Já dizia o "filósofo" Vampeta, quando jogava no Flamengo: "Eles finge que nos pagam e nós fingimos que jogamos." Assim foi o Flamengo na semifinal da Taça Guanabara contra o Resende, no último sábado. A derrota para o fraco Resende só não foi pior, porque o atacante Meneghel, artilheiro do campeonato, deu um show de como se perde gol. Aliás, poderiam abrir uma exceção e inscrevê-lo no bola murcha, concurso para amadores, muito apreciado pelo público brasileiro. Não se sabe se o time rubro-negro jogou mal ou simplesmente não entrou em campo, tamanha a indolência. Não se sabe se estava se resguardando para o carnaval ou se o atraso dos salários pesou muito.
É claro que o técnico Cuca escalou mal o time. Começou com Obina, que não vem jogando nada, em vez de escalar Josiel, que, apesar dos poucos minutos que jogou na partida passada, fez gol e jogou bem. Continuou errando, quando perdeu dois jogadores expulsos e já estava perdendo de um a zero: substituiu Zé Roberto por Kleberson. Ora, Zé Roberto é um jogador mais habilidoso, que poderia resolver numa jogada individual, mas preferiu se defender do fraco e ruim time do Resende, colocando mais um volante.
Lamentável também foi a atuação do juiz. Expulsou Airton com o segundo cartão amarelo, porque já tinha levado o primeiro equivocadamente. Logo em seguida, expulsou Fábio Luciano por reclamação e deixou de marcar um pênalti para o Flamengo. Mas nem os erros da arbitragem serviram de desculpa para o Flamengo.
Na verdade, a atuação rubro-negra só veio completar a péssima qualidade do campeonato carioca enriquecido pelas lambanças da federação e tribunais, com o uso de dois pesos e duas medidas. A punição ao Vasco, excluindo o time da competição por motivação política, foi no mínimo sem cabimento e injusta. O que deu mesmo foi vergonha dos turistas estrangeiros. Já é tradicional no carnaval do Rio acontecer uma partida de futebol no sábado. Nesta partida, não foi diferente dos outros anos, houve uma invasão de cabeças loiras e peles brancas.
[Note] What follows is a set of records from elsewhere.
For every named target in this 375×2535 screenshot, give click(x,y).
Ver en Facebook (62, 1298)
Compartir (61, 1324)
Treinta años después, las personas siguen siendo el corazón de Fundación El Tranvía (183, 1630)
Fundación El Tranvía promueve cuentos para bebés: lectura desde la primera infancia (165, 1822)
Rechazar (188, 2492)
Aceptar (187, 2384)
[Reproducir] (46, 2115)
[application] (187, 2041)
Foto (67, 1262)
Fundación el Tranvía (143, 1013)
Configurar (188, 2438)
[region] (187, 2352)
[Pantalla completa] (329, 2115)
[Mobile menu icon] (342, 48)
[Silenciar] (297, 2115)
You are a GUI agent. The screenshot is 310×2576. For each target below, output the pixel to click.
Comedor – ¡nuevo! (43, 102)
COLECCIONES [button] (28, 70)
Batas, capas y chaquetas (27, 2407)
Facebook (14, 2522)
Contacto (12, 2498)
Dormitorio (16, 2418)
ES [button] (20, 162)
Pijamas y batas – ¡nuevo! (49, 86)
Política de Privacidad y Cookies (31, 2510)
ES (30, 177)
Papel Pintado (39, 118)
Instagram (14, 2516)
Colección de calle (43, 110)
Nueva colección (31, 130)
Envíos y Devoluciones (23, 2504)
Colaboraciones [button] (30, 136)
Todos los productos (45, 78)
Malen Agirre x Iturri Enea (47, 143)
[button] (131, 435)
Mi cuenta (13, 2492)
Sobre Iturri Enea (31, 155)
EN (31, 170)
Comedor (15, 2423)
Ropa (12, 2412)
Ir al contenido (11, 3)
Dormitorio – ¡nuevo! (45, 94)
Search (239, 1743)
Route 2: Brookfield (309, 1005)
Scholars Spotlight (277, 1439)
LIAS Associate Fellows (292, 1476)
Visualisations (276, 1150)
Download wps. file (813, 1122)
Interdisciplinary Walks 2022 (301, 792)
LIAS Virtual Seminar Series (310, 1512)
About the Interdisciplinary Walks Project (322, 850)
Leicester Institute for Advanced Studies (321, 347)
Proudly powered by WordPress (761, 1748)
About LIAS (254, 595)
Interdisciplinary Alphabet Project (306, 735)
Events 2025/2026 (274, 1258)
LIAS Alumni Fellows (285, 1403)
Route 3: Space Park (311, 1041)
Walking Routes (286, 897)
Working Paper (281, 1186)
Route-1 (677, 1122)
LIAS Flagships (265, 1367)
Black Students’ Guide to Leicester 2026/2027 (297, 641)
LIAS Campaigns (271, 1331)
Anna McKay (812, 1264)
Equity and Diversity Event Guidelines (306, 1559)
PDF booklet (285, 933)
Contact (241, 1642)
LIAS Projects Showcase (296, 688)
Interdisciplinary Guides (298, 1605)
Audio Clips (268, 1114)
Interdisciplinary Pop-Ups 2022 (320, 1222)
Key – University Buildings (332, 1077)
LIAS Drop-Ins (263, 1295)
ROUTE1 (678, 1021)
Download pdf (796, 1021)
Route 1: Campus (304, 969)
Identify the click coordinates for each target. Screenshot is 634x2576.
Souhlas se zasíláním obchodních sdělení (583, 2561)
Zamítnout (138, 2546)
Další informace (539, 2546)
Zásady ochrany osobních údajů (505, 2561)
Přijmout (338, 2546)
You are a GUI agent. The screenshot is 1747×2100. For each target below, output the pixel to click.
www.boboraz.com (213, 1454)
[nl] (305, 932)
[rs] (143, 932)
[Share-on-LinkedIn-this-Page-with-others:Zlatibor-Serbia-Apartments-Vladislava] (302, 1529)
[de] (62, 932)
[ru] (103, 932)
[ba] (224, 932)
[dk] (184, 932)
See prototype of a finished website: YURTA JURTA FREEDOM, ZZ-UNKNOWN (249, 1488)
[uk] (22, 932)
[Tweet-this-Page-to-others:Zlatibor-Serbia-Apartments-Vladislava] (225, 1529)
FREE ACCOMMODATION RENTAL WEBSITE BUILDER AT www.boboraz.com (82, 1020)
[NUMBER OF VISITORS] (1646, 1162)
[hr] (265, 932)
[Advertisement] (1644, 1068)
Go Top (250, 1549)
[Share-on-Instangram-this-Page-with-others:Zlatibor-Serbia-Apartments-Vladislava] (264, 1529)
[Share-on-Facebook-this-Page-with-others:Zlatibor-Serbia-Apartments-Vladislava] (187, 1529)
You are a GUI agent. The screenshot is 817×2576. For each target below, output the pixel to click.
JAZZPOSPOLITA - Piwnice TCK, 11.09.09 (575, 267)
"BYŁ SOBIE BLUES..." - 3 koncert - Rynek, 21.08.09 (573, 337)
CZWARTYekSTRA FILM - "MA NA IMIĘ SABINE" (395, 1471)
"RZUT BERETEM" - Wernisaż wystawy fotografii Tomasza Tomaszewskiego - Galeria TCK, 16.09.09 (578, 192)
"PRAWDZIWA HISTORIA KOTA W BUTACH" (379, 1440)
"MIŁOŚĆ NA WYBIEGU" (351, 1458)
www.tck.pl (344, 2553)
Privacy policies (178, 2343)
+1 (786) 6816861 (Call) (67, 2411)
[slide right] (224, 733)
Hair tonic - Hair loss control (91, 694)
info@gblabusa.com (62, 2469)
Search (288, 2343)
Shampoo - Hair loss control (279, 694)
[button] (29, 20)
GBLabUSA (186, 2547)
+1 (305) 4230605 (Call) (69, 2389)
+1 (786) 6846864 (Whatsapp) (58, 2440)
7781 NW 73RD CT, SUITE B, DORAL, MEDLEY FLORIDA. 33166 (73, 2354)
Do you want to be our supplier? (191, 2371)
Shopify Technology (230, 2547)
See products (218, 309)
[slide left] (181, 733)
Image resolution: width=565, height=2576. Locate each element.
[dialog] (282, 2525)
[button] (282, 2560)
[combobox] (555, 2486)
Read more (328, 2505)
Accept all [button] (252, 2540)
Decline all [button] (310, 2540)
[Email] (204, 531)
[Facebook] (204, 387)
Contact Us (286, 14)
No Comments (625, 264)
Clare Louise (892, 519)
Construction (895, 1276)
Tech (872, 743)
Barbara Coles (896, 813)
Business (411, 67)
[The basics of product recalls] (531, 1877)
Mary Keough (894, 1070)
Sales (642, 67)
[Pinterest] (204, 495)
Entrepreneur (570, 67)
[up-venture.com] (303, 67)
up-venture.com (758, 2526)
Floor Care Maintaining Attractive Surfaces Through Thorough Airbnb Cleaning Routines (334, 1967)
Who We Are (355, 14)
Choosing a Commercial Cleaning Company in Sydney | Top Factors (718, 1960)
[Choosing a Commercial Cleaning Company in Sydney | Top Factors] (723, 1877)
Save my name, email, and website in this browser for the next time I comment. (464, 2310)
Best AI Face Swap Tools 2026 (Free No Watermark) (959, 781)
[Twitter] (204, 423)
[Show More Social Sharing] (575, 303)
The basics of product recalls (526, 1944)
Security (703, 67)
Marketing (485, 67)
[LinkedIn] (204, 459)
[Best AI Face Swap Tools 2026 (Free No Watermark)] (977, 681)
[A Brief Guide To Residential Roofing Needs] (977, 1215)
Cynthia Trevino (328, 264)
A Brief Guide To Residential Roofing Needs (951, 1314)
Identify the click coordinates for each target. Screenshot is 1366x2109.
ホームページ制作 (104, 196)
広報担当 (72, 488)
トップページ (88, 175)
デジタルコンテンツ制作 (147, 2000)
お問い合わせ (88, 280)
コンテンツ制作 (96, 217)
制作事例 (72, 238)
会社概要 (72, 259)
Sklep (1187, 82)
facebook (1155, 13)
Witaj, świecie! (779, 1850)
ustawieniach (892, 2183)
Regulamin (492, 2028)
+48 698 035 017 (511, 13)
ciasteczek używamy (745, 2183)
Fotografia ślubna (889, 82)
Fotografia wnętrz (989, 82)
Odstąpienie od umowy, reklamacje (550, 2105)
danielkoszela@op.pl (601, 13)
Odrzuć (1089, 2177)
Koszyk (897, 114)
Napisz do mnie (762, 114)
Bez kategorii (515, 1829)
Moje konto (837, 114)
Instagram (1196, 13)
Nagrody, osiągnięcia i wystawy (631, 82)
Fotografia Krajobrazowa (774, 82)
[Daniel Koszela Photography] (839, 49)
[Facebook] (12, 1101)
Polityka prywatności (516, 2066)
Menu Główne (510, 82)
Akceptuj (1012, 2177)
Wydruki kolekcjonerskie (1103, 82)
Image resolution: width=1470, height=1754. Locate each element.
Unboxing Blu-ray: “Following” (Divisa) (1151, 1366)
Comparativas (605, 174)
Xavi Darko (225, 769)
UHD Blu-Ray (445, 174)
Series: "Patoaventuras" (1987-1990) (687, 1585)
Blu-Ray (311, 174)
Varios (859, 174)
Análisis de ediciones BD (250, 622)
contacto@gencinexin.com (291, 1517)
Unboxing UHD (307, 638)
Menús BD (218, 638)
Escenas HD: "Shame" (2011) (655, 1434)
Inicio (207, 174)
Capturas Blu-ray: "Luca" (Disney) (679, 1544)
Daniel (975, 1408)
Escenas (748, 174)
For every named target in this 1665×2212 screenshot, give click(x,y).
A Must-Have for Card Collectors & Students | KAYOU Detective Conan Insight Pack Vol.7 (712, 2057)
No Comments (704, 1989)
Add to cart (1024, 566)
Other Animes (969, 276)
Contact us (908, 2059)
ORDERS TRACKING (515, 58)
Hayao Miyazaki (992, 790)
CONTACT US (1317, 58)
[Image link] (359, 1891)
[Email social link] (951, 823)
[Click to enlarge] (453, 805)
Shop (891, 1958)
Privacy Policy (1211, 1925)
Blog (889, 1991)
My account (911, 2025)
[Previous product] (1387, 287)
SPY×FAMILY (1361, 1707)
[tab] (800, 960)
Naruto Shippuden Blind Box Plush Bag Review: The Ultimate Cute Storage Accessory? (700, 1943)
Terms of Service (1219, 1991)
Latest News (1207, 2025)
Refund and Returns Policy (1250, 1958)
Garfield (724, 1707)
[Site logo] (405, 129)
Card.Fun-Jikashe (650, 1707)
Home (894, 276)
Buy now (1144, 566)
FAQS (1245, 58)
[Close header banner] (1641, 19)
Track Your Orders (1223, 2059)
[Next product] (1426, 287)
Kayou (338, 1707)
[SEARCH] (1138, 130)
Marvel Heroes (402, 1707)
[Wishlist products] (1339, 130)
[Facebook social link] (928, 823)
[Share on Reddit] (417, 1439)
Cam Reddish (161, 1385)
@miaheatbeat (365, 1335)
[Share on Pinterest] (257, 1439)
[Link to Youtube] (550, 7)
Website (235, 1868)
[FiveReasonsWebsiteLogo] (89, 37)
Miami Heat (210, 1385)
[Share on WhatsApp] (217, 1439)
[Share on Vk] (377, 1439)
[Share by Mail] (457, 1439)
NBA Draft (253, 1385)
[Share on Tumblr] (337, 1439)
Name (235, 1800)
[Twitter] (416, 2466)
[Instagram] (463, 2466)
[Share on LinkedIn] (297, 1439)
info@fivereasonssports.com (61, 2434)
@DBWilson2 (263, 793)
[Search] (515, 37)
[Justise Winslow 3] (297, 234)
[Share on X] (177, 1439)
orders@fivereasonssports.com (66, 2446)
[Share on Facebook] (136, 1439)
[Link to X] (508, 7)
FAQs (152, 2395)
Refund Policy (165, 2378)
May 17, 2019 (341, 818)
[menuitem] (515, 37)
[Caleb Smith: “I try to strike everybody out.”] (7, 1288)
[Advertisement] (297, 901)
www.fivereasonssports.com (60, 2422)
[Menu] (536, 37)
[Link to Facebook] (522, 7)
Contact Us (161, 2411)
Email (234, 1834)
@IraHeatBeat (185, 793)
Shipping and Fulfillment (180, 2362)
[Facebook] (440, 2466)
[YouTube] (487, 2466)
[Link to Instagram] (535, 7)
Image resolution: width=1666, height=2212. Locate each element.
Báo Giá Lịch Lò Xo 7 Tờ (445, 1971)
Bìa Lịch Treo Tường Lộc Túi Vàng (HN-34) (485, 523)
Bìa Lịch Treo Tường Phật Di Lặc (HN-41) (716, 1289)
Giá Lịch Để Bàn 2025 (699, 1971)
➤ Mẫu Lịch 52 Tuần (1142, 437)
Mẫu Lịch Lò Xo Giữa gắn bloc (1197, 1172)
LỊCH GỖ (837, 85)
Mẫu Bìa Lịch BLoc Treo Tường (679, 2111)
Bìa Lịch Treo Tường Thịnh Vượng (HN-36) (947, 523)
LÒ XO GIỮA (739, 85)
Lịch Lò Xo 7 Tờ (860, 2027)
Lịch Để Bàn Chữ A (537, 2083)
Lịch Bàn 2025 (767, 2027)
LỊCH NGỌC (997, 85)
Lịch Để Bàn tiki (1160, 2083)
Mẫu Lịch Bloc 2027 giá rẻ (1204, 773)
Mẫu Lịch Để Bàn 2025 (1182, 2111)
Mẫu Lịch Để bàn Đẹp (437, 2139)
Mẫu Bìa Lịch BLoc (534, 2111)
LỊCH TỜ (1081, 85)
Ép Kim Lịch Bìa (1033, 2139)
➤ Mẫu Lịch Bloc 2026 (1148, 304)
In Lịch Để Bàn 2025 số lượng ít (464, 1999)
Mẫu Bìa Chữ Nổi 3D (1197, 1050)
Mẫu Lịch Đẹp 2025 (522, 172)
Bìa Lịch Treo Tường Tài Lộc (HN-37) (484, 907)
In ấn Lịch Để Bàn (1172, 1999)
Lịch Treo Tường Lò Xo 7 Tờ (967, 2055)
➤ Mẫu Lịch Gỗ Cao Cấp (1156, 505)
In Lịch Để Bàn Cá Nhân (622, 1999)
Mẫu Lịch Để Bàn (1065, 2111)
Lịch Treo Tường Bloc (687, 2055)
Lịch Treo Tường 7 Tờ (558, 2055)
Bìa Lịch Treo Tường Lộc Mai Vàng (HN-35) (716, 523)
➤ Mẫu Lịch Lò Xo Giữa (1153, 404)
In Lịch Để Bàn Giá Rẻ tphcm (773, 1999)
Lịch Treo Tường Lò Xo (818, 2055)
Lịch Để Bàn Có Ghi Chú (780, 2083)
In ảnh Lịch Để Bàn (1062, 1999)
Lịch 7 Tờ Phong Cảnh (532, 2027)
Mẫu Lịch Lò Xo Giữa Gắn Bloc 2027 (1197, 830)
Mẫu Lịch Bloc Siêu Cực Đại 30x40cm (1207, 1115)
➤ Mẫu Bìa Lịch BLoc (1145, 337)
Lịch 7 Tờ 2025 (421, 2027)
Eles vieram de toda a parte do mundo atrás da magia do Maracanã e do futebol brasileiro. E o que viram não tem nada a ver com o nosso futebol, mas como explicar? Esperamos que, na quarta-feira, Fluminense e Botafogo façam uma boa partida que pelo menos lembre o futebol brasileiro.
EXPLICADINHO
Vampeta – Volante baiano, de Nazaré de Farinhas, começou sua carreira no Vitória da Bahia. Jogou na Holanda no PSV, voltou ao Brasil para jogar dois anos no Fluminense, retornando ao PSV, quando foi um dos melhores jogadores do campeonato holandês. Voltou ao Brasil para jogar no Corinthians, onde foi Campeão Paulista e Brasileiro em 98 e 99 e Campeão do Mundo em 2000. Seu bom futebol o levou à Seleção Brasileira, onde foi Campeão da Copa América. Voltou para Europa em 2000 para jogar no Milan e logo depois no Paris Saint German. Voltou ao Brasil em 2001 para jogar no Flamengo. Em 2002, retornou ao Corinthians onde foi Campeão da Copa Brasil e do Torneio Rio-São Paulo. Em 2002, foi convocado por Felipão para a Copa do Mundo, sagrando-se campeão.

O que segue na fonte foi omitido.